Things were definitely different back in the day... DOS ruled and when Windows came along, 3.11 loaded faster on an 8MHz 286 with 256K RAM and a dog slow MFM hard drive than XP does now on a 3GHz Dual Core P4 with 4 gigs of RAM and a 10,000 RPM IDE drive. None of that Plug and Play crap, it was all about jumpers, com ports, and IRQs. Your bios was on a floppy disk and if you misplaced it you might as well throw your computer away. No internet to find and download drivers from or find information about anything, though a small percentage of companies by the early to mid 90s had a BBS, but they usually didn't have much on them and trying to find the # of the BBS to begin with wasn't easy. 16 color EGA graphics were hot and 256 color VGA graphics were the wave of the future. If you had an 8-bit Sound Blaster you were the man. Oh and let's not forget there was no such thing as Email, just messages posted on bulletin boards. CD-ROM drive? What's a CD-ROM?
On the flip side, viruses were almost non-existent and only propogated by attaching themselves to files on your floppy, so it wasn't that hard to protect yourself and everyone used DOS based McAfee VScan.
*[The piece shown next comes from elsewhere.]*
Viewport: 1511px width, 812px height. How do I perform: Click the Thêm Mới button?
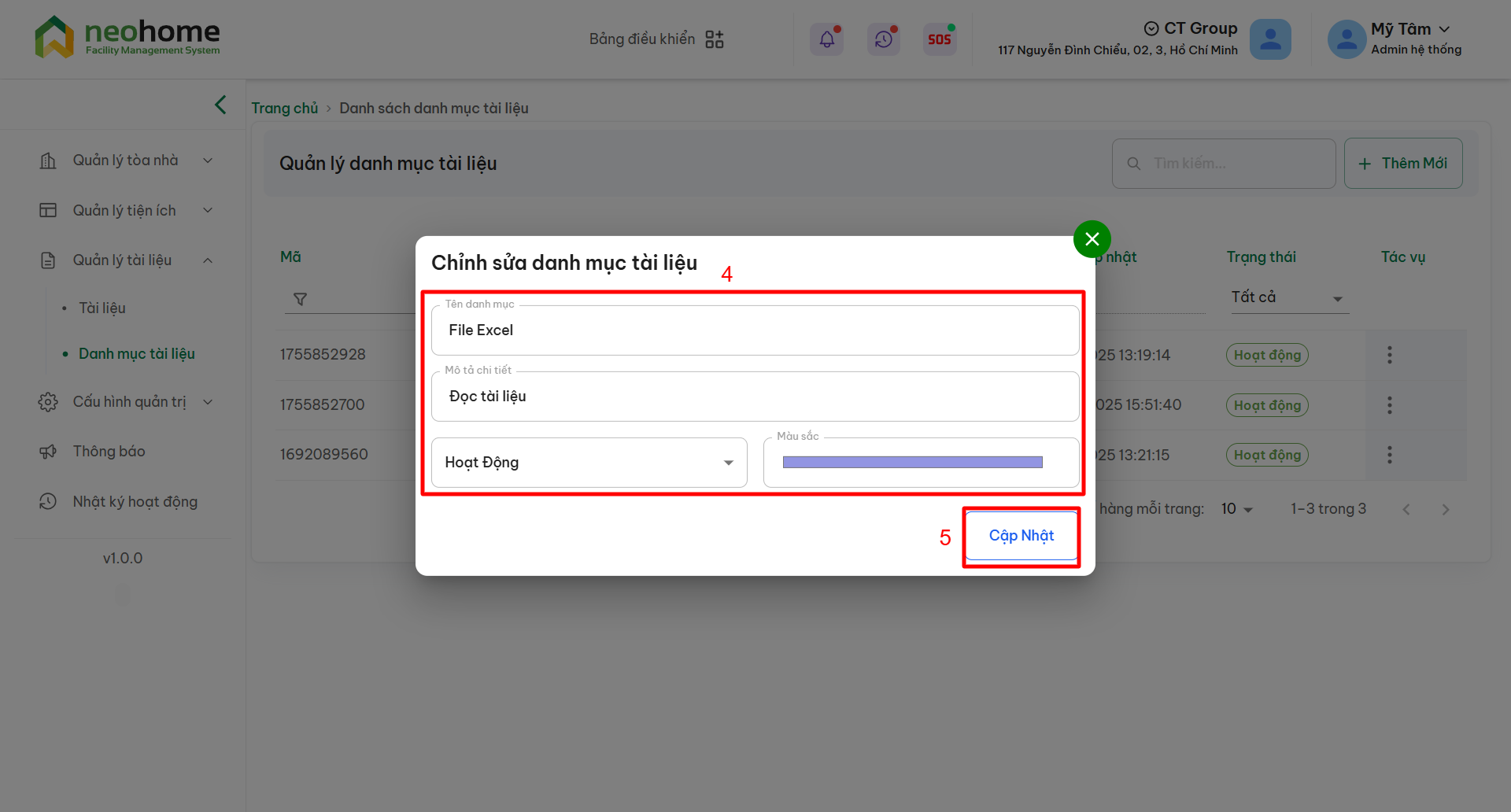[x=1402, y=164]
There was no such thing as Spyware or Adware, what a WONDERFUL thing! Things were a lot simpler in many ways, more difficult in others. I have some fond memories of computers in the 80s and early 90s, but I wouldn't want to go back
.
I worked on Honeywell mainframes from 1968, H800, H1800, H8200 , but my first PC was something called a "Superbrain". Have no idea who built it. You pushed 7" floppy discs vertically into a drive beside the screen and the keyboard was attached.....used to take ages to "update" your spreadsheet every time you made a new entry, so there was an option to not update the spreadsheet until you had finished all your new entries.